Ma se si guarda al di sotto della pomposità, emerge un quadro diverso. Paradossalmente, non si tratta di una debolezza europea in sé (o di un vassallaggio, come sarebbero tentati di dire gli europei che provano disgusto per se stessi), ma di una strategia europea di intrappolamento da una posizione di relativa debolezza. Semmai, questo “accordo” inserisce gli Stati Uniti più profondamente nell’architettura economica e di sicurezza dell’Europa, non il contrario. E lo fa utilizzando l’unica cosa a cui Trump non può resistere: l’illusione di vincere.

Gli impegni principali
L’accordo, così com’è, consiste in quattro pilastri fondamentali:
- Tariffe del 15% sulle esportazioni dell’UE negli Stati Uniti, in cambio del mantenimento di tariffe zero sulle importazioni statunitensi;
- 600 miliardi di dollari di investimenti europei negli Stati Uniti;
- “Centinaia di miliardi di dollari” in acquisti di armi da parte degli Stati Uniti e
- 750 miliardi di dollari di importazioni di GNL nei prossimi tre anni (250 miliardi di dollari all’anno).

--------------------

• [COSA FARAI]:
1/ Nel brano sull'accordo tra UE e Stati Uniti, quale cifra è indicata per gli investimenti europei negli Stati Uniti?
2/ Prosegui il brano sull'accordo tra UE e Stati Uniti dal punto in cui si interrompe.

• [DATI FORNITI]:
--------------------

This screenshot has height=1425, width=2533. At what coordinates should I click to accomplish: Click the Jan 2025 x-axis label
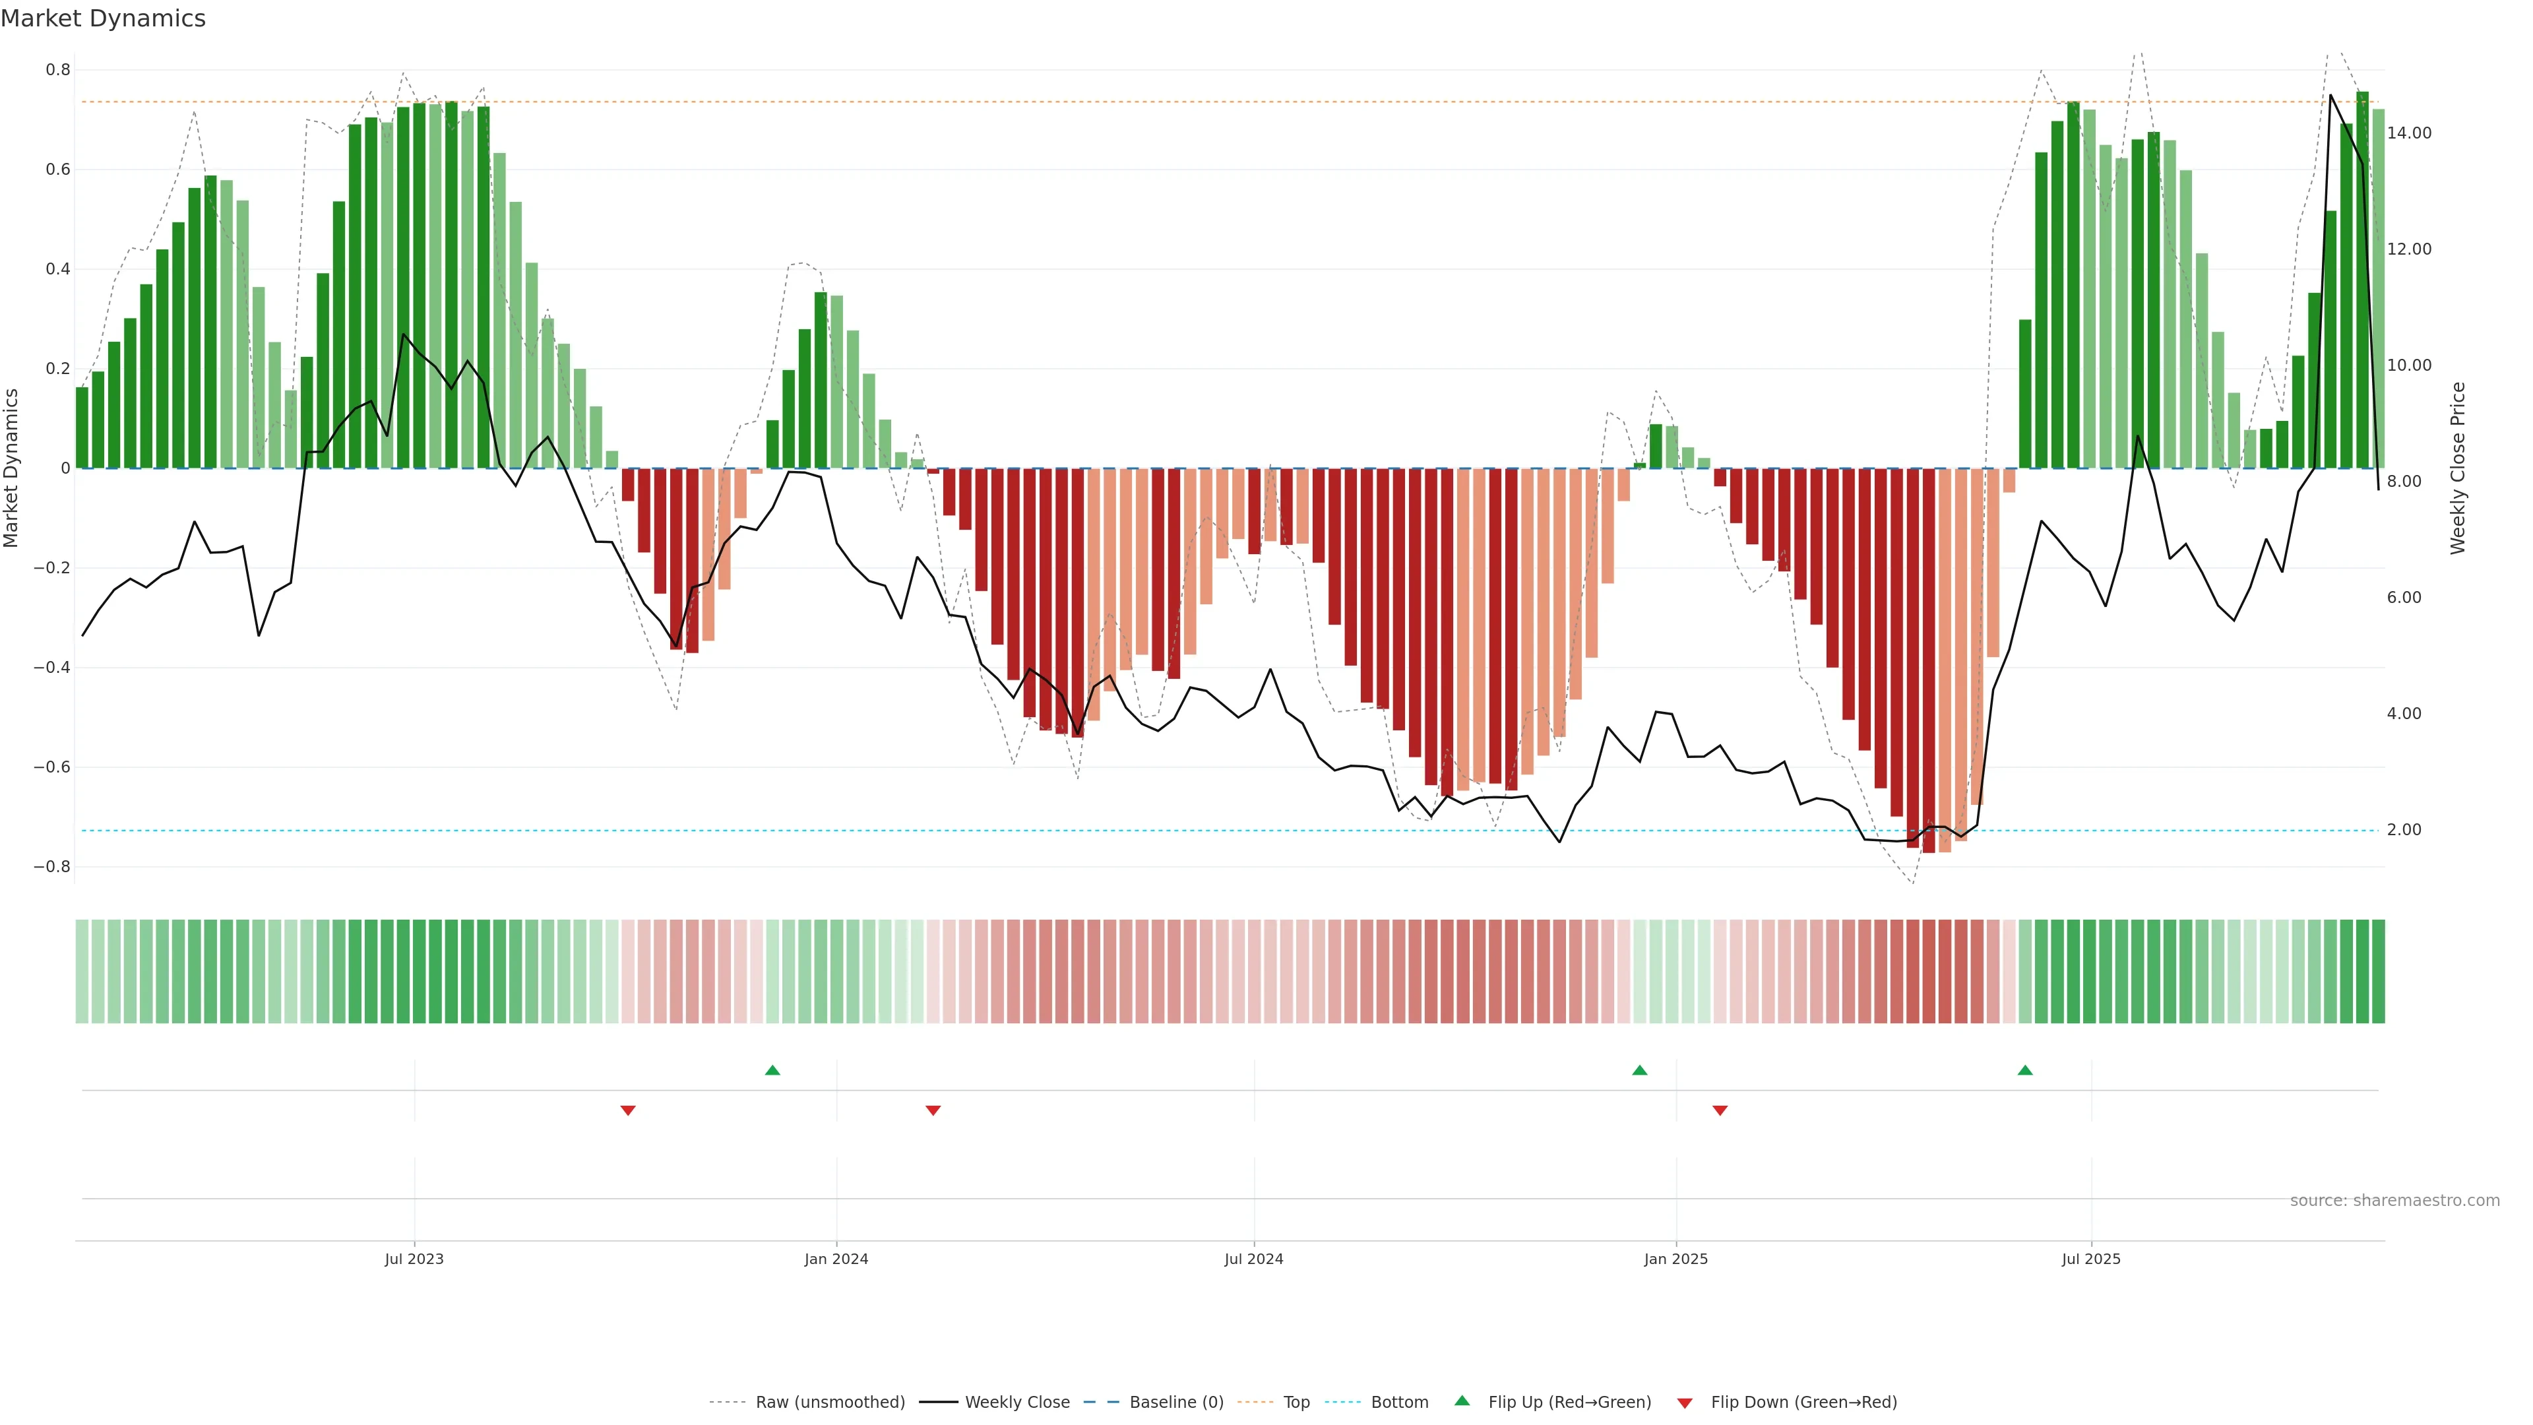1676,1259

--------------------

• [RISPOSTE ALLE CONSEGNE]:
1/ 600 miliardi di dollari.

2/
A prima vista, sembra una capitolazione geopolitica. Ma la matematica e la logistica raccontano una storia molto diversa.
GNL: La realtà si oppone
Cominciamo con il numero più audace: 750 miliardi di dollari di acquisti di GNL in tre anni. Nel 2024, l’UE ha importato circa 45 miliardi di metri cubi (bcm) di GNL statunitense, per un valore di circa 16-19 miliardi di dollari. Solo nella prima metà del 2025, l’UE ha importato altri 46,5 miliardi di metri cubi, arrivando a quasi 93 miliardi di dollari per l’intero anno; ciò equivale a circa 33-39 miliardi di dollari, ipotizzando prezzi di mercato di 10-12 dollari/MMBtu.
In breve, l’UE dovrebbe aumentare il volume e/o il prezzo di oltre sei volte per raggiungere l’obiettivo annuale di 250 miliardi di dollari. Questo non è lontanamente fattibile. I terminali di esportazione di GNL e la capacità di trasporto degli Stati Uniti sono già esauriti. L’infrastruttura di rigassificazione europea è in affanno. Non c’è abbastanza capacità inutilizzata, su entrambe le sponde dell’Atlantico, per soddisfare un simile accordo.
Eppure, la promessa è stata fatta. La Von der Leyen sa che non è in grado di mantenerla, quindi è stata una promessa facile da fare.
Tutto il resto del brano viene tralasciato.